Ethiopia Fuels Africa's AI Boom: Discover the Continent's Fastest Growing AI Platform

Published 4 days ago4 minute read
Ethiopia Fuels Africa's AI Boom: Discover the Continent's Fastest Growing AI Platform

Gebeya, founded by Amadou Daffe in 2016, has rapidly expanded its suite of AI products, reaching 85,000 users in just four months since their launch. Among its four AI offerings, Gebeya Dala, or Dala, stands out as the most popular. Dala empowers users to build applications using natural language, eliminating the need for coding skills. While inspired by the $6.6 billion AI startup Lovable, Dala distinguishes itself by offering more than just vibe coding, a use case Daffe notes is not yet widely embraced in Africa. Instead, Daffe's inspiration came from his nephews, who suggested integrating comic book creation and digital selling, a concept deemed easier to implement than a generic vibe coding platform.

Amadou Daffe's journey in building and iterating products spans a decade, with Gebeya itself undergoing several transformations since its inception. Initially, Gebeya 1.0 functioned as a school, focused on training high-end software engineers in East Africa to facilitate outsourcing opportunities, a model akin to Andela's. It then evolved into a Pan-African talent marketplace, aiming to be an "Upwork for Africa," before pivoting again to a SaaS platform for entrepreneurs to run their own talent marketplaces. More recently, Gebeya shifted into developing agentic AI products, a strategic move Daffe attributes to keeping pace with technological advancements. The catalyst for Dala's creation was a non-technical staff member successfully building a product using Lovable, reinforcing the idea that AI could democratize creation beyond mere "vibe coding."

○ ○ ○ ○ ○ ○ ○

INSTRUCTIONS:
(1) Rewrite the paragraph of the Gebeya article that begins "Amadou Daffe's journey" as a short list, keeping its main facts.
(2) According to the Gebeya article, how many users did Gebeya's AI products reach in the four months after their launch?
The data is not needed.

DATA UNDER STUDY:
○ ○ ○ ○ ○ ○ ○

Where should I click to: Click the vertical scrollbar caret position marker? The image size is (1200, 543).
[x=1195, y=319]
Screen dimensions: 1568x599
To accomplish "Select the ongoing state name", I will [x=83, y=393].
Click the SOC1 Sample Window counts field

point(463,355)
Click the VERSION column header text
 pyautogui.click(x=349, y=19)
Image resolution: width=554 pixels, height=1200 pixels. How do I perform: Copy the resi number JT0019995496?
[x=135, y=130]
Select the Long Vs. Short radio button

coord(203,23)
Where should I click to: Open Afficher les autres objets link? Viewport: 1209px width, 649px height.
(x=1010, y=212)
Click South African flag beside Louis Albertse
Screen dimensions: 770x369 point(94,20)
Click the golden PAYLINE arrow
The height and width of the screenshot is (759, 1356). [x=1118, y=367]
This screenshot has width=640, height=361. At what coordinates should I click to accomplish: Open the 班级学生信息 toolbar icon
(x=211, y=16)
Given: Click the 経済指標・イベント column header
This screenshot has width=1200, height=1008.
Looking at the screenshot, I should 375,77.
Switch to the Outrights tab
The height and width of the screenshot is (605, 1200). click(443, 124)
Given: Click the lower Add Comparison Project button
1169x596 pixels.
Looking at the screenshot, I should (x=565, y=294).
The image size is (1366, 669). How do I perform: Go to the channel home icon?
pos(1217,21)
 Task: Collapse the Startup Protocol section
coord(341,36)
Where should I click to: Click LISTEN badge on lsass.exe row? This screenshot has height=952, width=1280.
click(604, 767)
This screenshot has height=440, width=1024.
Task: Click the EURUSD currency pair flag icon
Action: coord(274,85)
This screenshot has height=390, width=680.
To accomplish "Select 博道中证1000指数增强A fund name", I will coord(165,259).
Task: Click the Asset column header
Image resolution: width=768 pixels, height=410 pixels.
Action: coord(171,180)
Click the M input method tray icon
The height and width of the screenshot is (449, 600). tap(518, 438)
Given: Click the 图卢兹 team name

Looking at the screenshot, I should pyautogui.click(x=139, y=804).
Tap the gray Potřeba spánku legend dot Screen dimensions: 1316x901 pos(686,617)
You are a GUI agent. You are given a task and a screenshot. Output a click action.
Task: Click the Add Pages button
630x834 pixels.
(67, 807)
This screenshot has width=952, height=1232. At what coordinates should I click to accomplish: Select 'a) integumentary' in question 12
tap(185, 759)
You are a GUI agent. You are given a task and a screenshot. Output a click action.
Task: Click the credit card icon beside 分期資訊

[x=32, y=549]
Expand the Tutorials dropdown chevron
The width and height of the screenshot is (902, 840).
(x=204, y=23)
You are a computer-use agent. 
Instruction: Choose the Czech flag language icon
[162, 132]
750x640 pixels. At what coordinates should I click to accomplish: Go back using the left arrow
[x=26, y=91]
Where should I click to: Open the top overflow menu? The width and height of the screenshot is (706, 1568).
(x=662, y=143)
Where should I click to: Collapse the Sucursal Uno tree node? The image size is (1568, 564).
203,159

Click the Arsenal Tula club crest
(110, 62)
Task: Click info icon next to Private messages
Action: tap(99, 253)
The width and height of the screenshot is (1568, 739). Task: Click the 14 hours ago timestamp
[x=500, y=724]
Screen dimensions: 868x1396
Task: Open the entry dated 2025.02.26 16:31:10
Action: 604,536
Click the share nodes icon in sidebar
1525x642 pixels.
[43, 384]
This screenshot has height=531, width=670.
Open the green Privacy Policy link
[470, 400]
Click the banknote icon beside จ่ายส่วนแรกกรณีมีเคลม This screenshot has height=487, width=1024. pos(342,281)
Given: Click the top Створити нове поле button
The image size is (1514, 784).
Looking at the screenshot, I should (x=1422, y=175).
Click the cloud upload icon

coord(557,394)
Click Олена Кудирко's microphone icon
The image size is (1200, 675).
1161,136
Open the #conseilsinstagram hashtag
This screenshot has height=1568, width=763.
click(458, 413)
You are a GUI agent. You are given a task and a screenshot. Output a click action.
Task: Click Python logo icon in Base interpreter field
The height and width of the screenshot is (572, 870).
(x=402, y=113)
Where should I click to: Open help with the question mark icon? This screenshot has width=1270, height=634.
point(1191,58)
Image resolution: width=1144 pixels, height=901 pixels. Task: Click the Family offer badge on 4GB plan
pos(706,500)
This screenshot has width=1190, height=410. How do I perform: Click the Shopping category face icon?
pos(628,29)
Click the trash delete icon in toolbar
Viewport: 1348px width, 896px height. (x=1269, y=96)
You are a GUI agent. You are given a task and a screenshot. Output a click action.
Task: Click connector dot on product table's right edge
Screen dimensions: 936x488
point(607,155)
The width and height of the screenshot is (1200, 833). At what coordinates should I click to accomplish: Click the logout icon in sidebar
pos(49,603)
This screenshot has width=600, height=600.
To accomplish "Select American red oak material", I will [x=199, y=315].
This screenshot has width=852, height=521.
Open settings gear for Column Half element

○ ○ ○ ○ ○ ○ ○

ANSWERS FOR THE EXERCISE:
(1)
- Daffe has spent a decade building and iterating products, and Gebeya has changed form several times since it began.
- Gebeya 1.0 was a school that trained high-end software engineers in East Africa for outsourcing, a model like Andela's.
- It then became a Pan-African talent marketplace, aiming to be an "Upwork for Africa."
- Next it pivoted to a SaaS platform that let entrepreneurs run their own talent marketplaces.
- Most recently it moved into agentic AI products, which Daffe says keeps pace with advances in technology.
- Dala was prompted by a non-technical staff member who built a product with Lovable. This supported the idea that AI could open up creation beyond "vibe coding."

(2) 85,000 users.